I showed it to my mother, thinking it was hilarious and magnificent, but she was reviled. I was 18 years old at the time and I don’t know now how fully I understood exactly what I was looking at. But I brought that room service menu home and showed it off to friends, like I had fresh street cred for having encountered and returned with real New York grit. I think that piece of paper is in one of these storage boxes but it might have been lost a long time ago.
Something else I hope to find in these boxes (or anywhere) is evidence of the phone number for the company at the center of “The Case”, that episode which landed me and a bunch of others in a lot of trouble but no jail time. Part of our shenanigans involved dialing, OCD-style, every toll-free number within a given range, such as 1-800-234-0000 to 1-800-234-9999. The range of 1000 numbers were printed up on what we called “thousand sheets” and we would dial the numbers and make notes on the sheets about what they led to. All that and a bunch of other stuff was seized by the FBI never to be seen again but the notes would have involved what kind of voicemail system was present, if there was anything else interesting about it that seemed like something we could exploit, etc.
I used those sheets but I had a thing for 7-letter words and phrases. I dialed 1-800-CBSNEWS and, magically, was connected to the CBS newsroom. I think the same went for ABC News. I probably called things like 1-800-DUMBASS and 1-800-FUCKYOU. One time I was with the other phreaks and we called 1-800-BITCHIN’ (minus the apostrophe, of course). A woman answered and one of us told her “You have a bitchin’ phone number!” She had good humor about it, asking what we were talking about. It was explained that the letters of her company’s phone number spelled “BITCHIN”, and she was properly impressed enough to put us on hold and verify this claim. She came back on the line, laughing, saying she hoped we have a good weekend.
I must have dialed hundreds of 7-letter words and phrases like that. To this day I cannot see a 7-letter word without imagining what it might connect to on the toll-free network.

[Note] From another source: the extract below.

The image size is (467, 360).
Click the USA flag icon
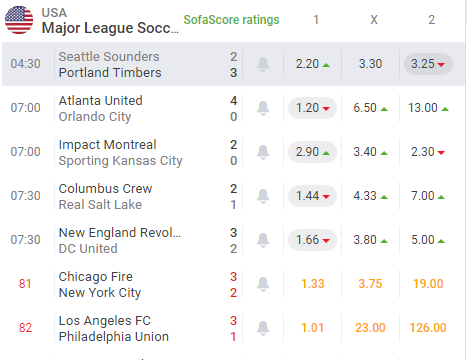[x=19, y=20]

The number that was central to “The Case” was 1-800-4GIBSON, or at least I think that was the number. I have not done exhaustive research but I have attempted to verify the number we called as a gauge of how clear my other memories are. I have found no evidence that this was the number but I am reasonably certain it was, and for good reason.
At the time I had a bit of a crush on the singer Debbie Gibson. In her honor I dialed 1-800-DGIBSON, connecting to the now-infamous CR Gibson greeting card company that would take me and the rest of us to court, incur financial penalties for damage we never inflicted, and generally just lurk over our collective future for years.